Voting is open to anyone who loves the 6-foot-plus plush black panther that usually appears Winnie-the-Pooh style (no bottoms).
The finalist names are
- Jett – sleek, speedy and black as night.
- Piper – a high-flying salute to the iconic Piper Cub planes that took off right where our campus now stands.
- Brad – short for Bradford, long on Panther pride.
- Kinzua – takes its name from the Seneca word meaning “plenty of fish.”
- Blaze – Burning with Pitt pride and Bradford spark
- Blizzard – Icy, intense and unstoppable
To vote, visit upb.pitt.edu/name-the-panther through midnight July 7. One vote per person.

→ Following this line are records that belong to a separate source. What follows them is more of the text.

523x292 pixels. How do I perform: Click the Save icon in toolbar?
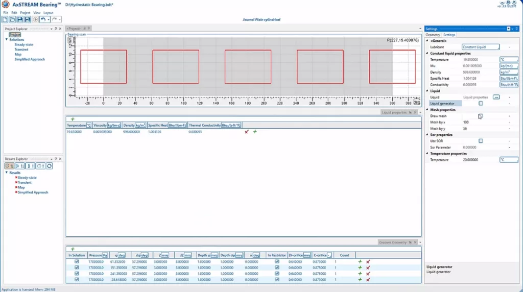(x=20, y=19)
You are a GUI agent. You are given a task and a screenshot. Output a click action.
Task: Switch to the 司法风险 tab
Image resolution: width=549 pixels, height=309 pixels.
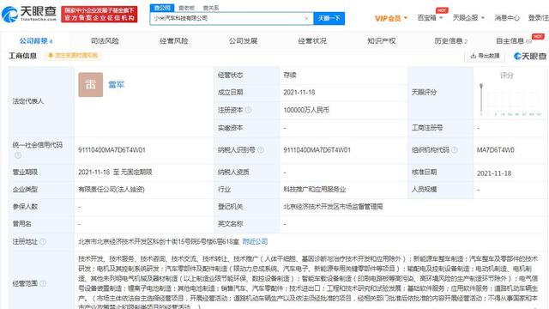pyautogui.click(x=105, y=41)
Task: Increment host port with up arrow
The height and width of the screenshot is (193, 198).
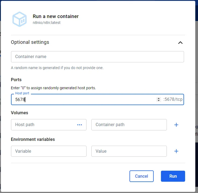Action: tap(159, 98)
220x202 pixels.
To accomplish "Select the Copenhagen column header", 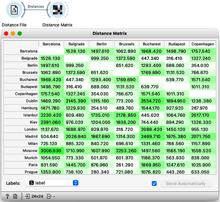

The big cat’s cognomen will be announced as part of Alumni and Family Weekend at Pitt-Bradford.
The contest came about after a mascot gathering for all five Pitt campuses in support of Pitt Day of Giving. Every other campus’s athletic ambassador had a name, except for Pitt-Bradford’s panther, which was just The Panther. That felt a bit like telling the vet your cat’s name is “Kitty.”
While it’s never had a name, Pitt-Bradford’s mascot has always been a panther. When the Bradford campus was founded in 1963, it adopted the panther mascot of its sponsor campus. Pitt’s athletic teams had been called the Panthers since 1909, when students and alumni there selected the native predator of Western Pennsylvania. In Appalachia, Eastern cougars were called panthers. Besides, Pitt Panthers had a nice ring to it.
In the 1980s, Pitt-Bradford had a homemade costume of a cougar-inspired golden panther like that of Pittsburgh’s campus, but when the current professional costume was purchased by Pitt-Bradford, the panther went from gold to black, which was more widely thought to be the color of panthers, which are black jaguars not native to Pennsylvania.